- [Data]:
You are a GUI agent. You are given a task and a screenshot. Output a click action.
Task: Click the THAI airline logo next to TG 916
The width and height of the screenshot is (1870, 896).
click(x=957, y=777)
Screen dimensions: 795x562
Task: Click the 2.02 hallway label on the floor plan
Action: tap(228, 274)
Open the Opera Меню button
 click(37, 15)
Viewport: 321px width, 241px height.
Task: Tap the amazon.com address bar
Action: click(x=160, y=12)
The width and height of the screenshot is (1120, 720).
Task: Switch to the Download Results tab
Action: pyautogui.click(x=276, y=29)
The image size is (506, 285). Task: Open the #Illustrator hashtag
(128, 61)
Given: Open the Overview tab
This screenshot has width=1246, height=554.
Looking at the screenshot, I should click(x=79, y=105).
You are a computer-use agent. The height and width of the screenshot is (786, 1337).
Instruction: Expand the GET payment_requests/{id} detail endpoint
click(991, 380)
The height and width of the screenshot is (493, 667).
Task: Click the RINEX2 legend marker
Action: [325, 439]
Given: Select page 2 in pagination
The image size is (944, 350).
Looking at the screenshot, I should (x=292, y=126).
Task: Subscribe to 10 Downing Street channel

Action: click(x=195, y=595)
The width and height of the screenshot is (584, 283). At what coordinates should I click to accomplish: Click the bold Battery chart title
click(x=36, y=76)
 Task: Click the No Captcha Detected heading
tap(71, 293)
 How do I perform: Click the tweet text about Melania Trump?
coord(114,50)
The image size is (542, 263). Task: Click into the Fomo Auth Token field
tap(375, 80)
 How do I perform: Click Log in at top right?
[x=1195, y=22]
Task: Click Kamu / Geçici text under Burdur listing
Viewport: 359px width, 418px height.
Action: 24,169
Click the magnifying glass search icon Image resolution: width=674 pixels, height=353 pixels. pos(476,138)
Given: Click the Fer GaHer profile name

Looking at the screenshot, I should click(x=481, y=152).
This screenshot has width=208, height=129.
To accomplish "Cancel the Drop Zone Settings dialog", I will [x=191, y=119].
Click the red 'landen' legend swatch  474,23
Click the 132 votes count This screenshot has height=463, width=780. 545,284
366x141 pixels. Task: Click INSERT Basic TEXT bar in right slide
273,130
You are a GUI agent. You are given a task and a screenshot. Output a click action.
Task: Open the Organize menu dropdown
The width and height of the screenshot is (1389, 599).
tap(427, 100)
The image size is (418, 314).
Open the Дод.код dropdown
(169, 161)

- [Assignment]:
Write out all of the records exactly as they stand above.

- [Answer box]:
You are a GUI agent. You are given a task and a screenshot. Output a click action.
Task: Click the THAI airline logo next to TG 916
The width and height of the screenshot is (1870, 896).
click(x=957, y=777)
Screen dimensions: 795x562
Task: Click the 2.02 hallway label on the floor plan
Action: tap(228, 274)
Open the Opera Меню button
 click(37, 15)
Viewport: 321px width, 241px height.
Task: Tap the amazon.com address bar
Action: click(x=160, y=12)
The width and height of the screenshot is (1120, 720).
Task: Switch to the Download Results tab
Action: pyautogui.click(x=276, y=29)
The image size is (506, 285). Task: Open the #Illustrator hashtag
(128, 61)
Given: Open the Overview tab
This screenshot has width=1246, height=554.
Looking at the screenshot, I should click(x=79, y=105).
You are a computer-use agent. The height and width of the screenshot is (786, 1337).
Instruction: Expand the GET payment_requests/{id} detail endpoint
click(991, 380)
The height and width of the screenshot is (493, 667).
Task: Click the RINEX2 legend marker
Action: [325, 439]
Given: Select page 2 in pagination
The image size is (944, 350).
Looking at the screenshot, I should (x=292, y=126).
Task: Subscribe to 10 Downing Street channel

Action: click(x=195, y=595)
The width and height of the screenshot is (584, 283). At what coordinates should I click to accomplish: Click the bold Battery chart title
click(x=36, y=76)
 Task: Click the No Captcha Detected heading
tap(71, 293)
 How do I perform: Click the tweet text about Melania Trump?
coord(114,50)
The image size is (542, 263). Task: Click into the Fomo Auth Token field
tap(375, 80)
 How do I perform: Click Log in at top right?
[x=1195, y=22]
Task: Click Kamu / Geçici text under Burdur listing
Viewport: 359px width, 418px height.
Action: 24,169
Click the magnifying glass search icon Image resolution: width=674 pixels, height=353 pixels. pos(476,138)
Given: Click the Fer GaHer profile name

Looking at the screenshot, I should click(x=481, y=152).
This screenshot has width=208, height=129.
To accomplish "Cancel the Drop Zone Settings dialog", I will [x=191, y=119].
Click the red 'landen' legend swatch  474,23
Click the 132 votes count This screenshot has height=463, width=780. 545,284
366x141 pixels. Task: Click INSERT Basic TEXT bar in right slide
273,130
You are a GUI agent. You are given a task and a screenshot. Output a click action.
Task: Open the Organize menu dropdown
The width and height of the screenshot is (1389, 599).
tap(427, 100)
The image size is (418, 314).
Open the Дод.код dropdown
(169, 161)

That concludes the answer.